I nodded. “One of the reasons I sought you out.” Widow Leery had given me the names of three places she frequented and this one sounded the safest.

“And, I apologize for the necessary, but our fees.”

I recited what I understood the cost of drinking tea surrounded by men to the cost of an overnight stay. She corrected me up and down and expanded the list of services they offered, including female companionship. “I’m interested, should I find someone amenable, staying the evening.”

“Very good. For the tea, the cost is five sheets. Leave it with the girl at the door. Should one of our gentlemen or ladies agree to escort you upstairs, you will settle the bill with them.”

“Thank you. Now, if you don’t mind?” I brace to stand and at her nod, lever myself out of the chair. “It has been lovely to meet you.” I make a slight bow, then spin on my shoe and make my way to the tea room.

At the door, a child, younger than my Wilma but old enough to do numbers well, waited beside a till. I pull out my wallet and remove a fiver. She thanks me neatly and I enter the room.

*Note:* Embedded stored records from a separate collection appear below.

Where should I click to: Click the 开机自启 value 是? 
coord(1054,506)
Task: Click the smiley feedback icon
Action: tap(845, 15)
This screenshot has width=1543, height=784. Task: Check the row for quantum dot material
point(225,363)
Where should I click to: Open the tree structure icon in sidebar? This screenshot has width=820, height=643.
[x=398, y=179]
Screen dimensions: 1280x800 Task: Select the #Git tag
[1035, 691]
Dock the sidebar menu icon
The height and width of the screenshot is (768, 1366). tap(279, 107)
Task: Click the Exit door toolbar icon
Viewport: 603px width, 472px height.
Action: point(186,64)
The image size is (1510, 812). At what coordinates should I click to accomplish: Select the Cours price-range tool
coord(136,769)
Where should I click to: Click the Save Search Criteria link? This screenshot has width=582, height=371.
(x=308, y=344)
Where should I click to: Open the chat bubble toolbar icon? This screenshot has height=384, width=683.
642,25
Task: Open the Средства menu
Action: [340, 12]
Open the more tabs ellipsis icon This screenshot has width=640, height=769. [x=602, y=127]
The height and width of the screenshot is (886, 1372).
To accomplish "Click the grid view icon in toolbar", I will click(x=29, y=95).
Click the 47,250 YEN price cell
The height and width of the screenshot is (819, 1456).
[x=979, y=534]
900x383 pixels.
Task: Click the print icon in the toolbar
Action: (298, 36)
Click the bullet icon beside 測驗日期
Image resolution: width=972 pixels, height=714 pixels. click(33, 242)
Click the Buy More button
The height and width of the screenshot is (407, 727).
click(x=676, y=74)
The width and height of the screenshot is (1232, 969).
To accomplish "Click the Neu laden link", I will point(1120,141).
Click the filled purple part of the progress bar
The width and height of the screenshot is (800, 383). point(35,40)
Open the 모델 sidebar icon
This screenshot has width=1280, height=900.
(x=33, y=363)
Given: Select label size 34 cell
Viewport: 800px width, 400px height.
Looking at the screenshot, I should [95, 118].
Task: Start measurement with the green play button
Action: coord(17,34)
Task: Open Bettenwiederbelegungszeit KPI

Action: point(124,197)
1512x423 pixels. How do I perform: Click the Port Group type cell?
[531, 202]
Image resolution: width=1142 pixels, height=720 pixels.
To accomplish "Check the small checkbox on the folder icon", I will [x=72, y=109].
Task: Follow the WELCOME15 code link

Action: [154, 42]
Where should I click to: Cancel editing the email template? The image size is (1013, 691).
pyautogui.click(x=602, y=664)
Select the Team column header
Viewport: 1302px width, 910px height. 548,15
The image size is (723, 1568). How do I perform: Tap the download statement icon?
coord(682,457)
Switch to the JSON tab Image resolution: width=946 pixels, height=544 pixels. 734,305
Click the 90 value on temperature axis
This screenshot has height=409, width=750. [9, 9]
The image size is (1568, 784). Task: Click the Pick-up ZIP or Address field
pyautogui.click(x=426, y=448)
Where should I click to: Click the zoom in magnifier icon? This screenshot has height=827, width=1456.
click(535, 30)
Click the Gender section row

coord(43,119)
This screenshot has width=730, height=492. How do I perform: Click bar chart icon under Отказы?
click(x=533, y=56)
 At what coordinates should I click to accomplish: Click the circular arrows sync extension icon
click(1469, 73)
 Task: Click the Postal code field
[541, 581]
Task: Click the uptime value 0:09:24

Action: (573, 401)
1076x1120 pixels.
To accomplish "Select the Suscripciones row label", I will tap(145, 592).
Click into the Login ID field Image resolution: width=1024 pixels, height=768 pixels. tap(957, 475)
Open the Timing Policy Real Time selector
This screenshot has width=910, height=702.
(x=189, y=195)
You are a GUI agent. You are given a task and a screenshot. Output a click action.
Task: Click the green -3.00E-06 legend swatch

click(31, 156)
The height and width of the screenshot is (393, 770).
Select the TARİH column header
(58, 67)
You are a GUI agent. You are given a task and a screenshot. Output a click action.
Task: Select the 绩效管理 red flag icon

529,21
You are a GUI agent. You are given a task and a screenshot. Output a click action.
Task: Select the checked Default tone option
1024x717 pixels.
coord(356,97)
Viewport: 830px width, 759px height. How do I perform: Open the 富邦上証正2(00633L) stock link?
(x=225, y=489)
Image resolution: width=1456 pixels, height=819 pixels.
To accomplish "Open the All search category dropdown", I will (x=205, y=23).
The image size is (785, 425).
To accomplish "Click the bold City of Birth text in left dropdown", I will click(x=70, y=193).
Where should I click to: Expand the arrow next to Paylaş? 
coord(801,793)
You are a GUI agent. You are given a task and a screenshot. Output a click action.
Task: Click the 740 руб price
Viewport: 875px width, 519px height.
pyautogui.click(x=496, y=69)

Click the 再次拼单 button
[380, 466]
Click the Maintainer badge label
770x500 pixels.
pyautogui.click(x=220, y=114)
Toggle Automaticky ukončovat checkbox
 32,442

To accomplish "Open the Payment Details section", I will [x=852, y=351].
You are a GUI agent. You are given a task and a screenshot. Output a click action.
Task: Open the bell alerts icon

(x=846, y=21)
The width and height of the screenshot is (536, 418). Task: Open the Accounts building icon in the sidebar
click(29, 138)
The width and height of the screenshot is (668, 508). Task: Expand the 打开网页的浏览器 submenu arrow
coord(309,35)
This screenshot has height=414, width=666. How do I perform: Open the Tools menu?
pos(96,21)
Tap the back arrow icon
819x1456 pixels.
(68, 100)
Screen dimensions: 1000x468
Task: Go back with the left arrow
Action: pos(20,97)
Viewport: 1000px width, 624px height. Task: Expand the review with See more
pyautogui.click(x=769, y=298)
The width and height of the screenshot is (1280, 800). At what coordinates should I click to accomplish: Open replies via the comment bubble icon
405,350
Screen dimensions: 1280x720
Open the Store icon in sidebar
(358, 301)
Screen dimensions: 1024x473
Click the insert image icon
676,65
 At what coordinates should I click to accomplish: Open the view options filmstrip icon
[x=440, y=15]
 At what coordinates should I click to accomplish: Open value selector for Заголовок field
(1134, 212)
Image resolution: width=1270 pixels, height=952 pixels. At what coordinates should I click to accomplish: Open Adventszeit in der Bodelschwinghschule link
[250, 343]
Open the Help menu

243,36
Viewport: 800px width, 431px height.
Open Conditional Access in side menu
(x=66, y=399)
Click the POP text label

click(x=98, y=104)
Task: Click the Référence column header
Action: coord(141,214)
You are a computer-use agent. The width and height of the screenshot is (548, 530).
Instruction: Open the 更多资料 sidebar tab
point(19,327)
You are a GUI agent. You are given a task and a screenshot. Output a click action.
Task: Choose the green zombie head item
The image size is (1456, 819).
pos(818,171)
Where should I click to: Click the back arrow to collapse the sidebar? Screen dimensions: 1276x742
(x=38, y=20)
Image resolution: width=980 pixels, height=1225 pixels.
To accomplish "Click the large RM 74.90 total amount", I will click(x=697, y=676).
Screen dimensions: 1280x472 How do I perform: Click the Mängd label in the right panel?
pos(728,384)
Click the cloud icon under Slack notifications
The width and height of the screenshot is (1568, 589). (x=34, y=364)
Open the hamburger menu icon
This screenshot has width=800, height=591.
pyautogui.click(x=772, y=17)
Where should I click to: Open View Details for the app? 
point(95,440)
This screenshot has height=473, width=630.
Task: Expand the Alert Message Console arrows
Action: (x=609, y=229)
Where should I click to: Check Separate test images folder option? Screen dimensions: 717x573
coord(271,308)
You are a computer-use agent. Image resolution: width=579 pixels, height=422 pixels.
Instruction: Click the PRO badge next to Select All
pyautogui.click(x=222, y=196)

The customers and employees are easy to distinguish. The employees continue the theme of burnt orange and turquoise in patterned clothing of dresses on the women and lounging gowns with trousers for the men. Except for two, all the men and women employed by Elizabeth wore their hair long or in messy buns with loose strains begging to be tucked or pulled by the clients. One man had a clean-shaven dome but made up for the difference with a beard, and the woman shaved her black curls close, and displayed thick muscular arms. Both had already been drawn into personal conversations and had two or three green sheets of bills in front of them. One woman customer glared at the person who obviously had preempted her favorite comfort provider instead of mingling with the unclaimed people.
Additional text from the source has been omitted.